Gemeinsam gegen Tesla

Der US-Elektroautohersteller Tesla entwickelt sich rasant und hängt die deutsche Kfz-Konkurrenz ab. Diese denkt über einen Schulterschluss gegen Tesla nach.

WOLFSBURG/PALO ALTO | |   Nachrichten | usa

WOLFSBURG/PALO ALTO (Eigener Bericht) - Deutsche Kfz-Konzerne sehen sich zunehmend durch den Markterfolg des US-Elektroautoherstellers Tesla bedroht. Man müsse "effizienter, schneller" werden, um mit Tesla mithalten zu können, forderte VW-Chef Herbert Diess Berichten zufolge kürzlich bei einer internen Managerkonferenz: Das US-Unternehmen sei die einzige Branchenfirma, die "trotz Covid wächst". Tesla hat VW nicht nur auf dem Weltmarkt abgehängt, sondern holt auch auf dem deutschen Markt auf und lag mit seinem Model 3 zuletzt bei den Absatzzahlen in der Bundesrepublik nur noch knapp hinter dem VW Golf.
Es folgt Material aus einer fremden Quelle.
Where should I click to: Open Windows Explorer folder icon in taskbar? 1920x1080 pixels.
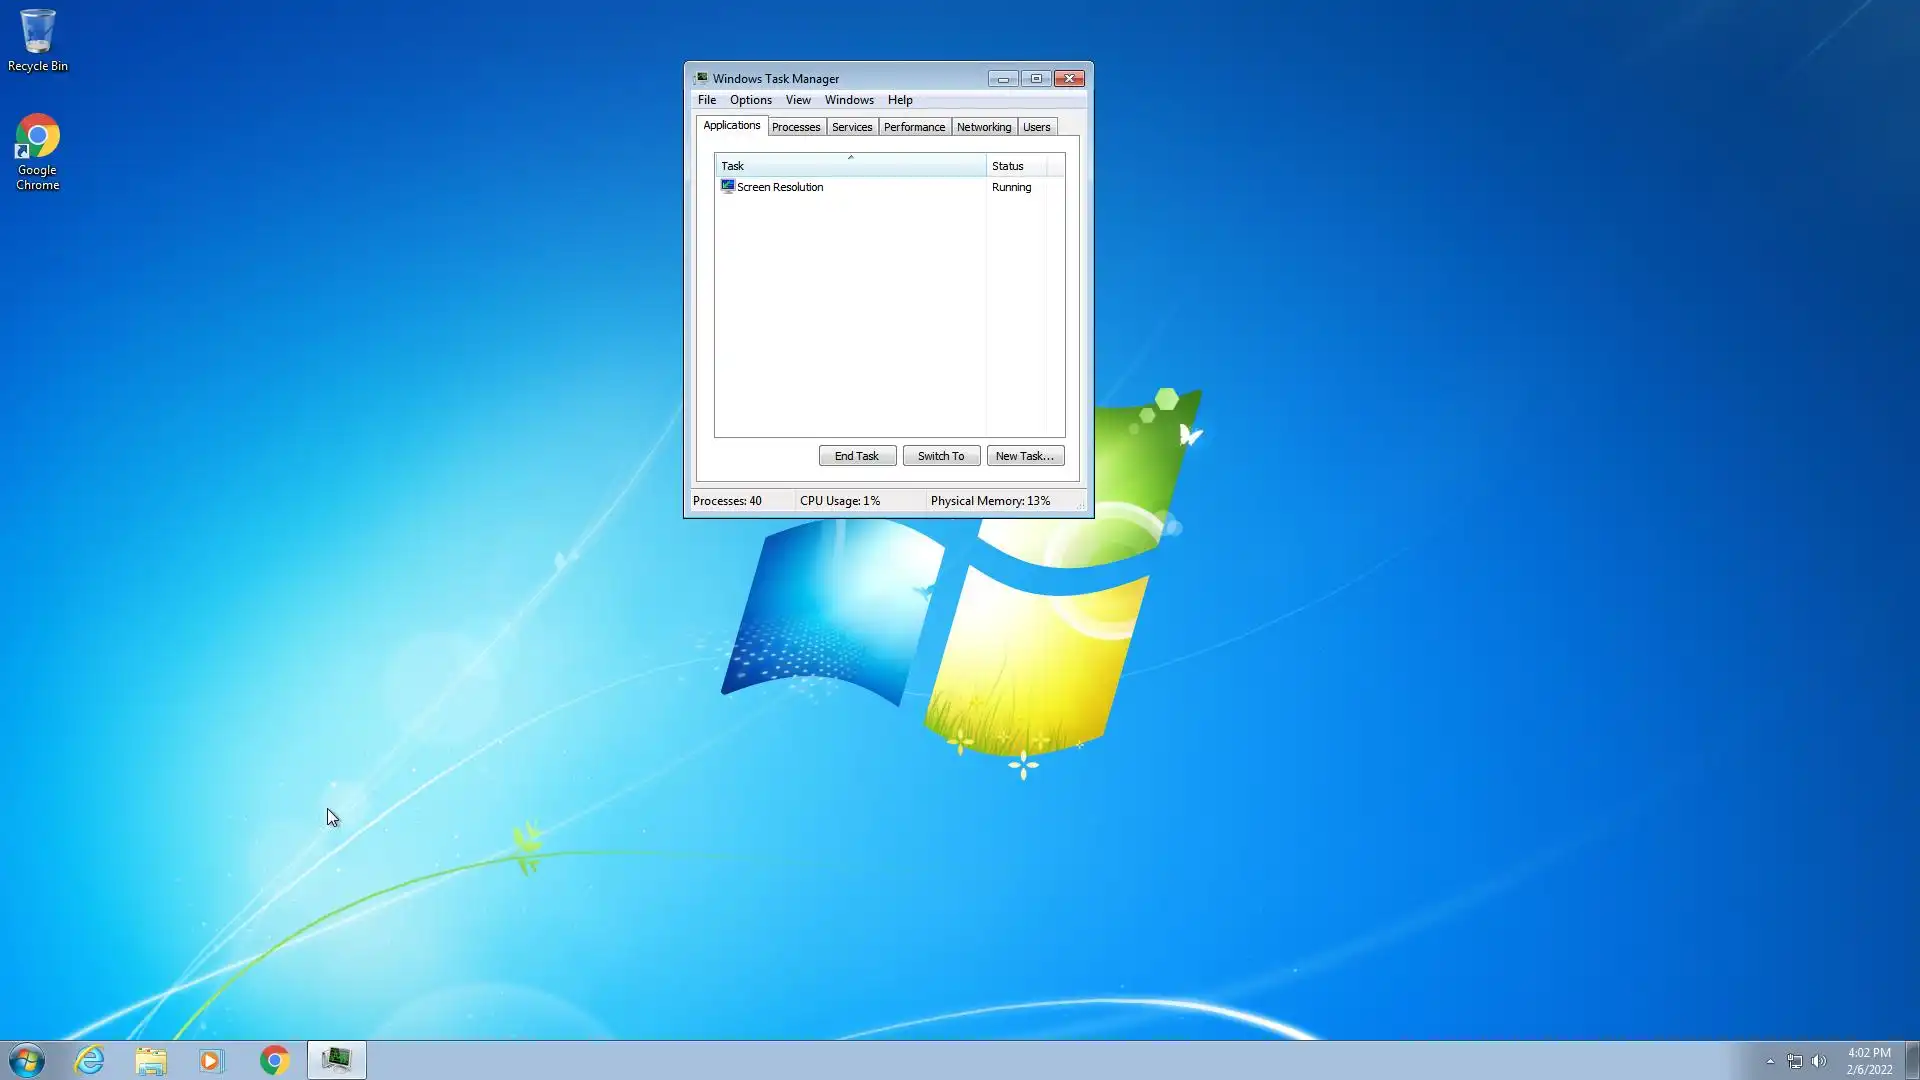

Als Vorteil gilt dabei, dass Tesla nicht auf diverse Zulieferer, sondern auf eine "vertikale Integration" der Produktion setzt und deshalb viel weniger von den aktuellen Schwierigkeiten in den globalen Lieferketten betroffen ist. Hinzu kommt, dass der US-Konzern sich im Umgang mit dem Halbleitermangel als weitaus flexibler als die deutsche Konkurrenz erwiesen hat. Deutsche Kfz-Hersteller denken inzwischen über den Aufbau einer Abwehrkooperation gegen den US-Rivalen nach.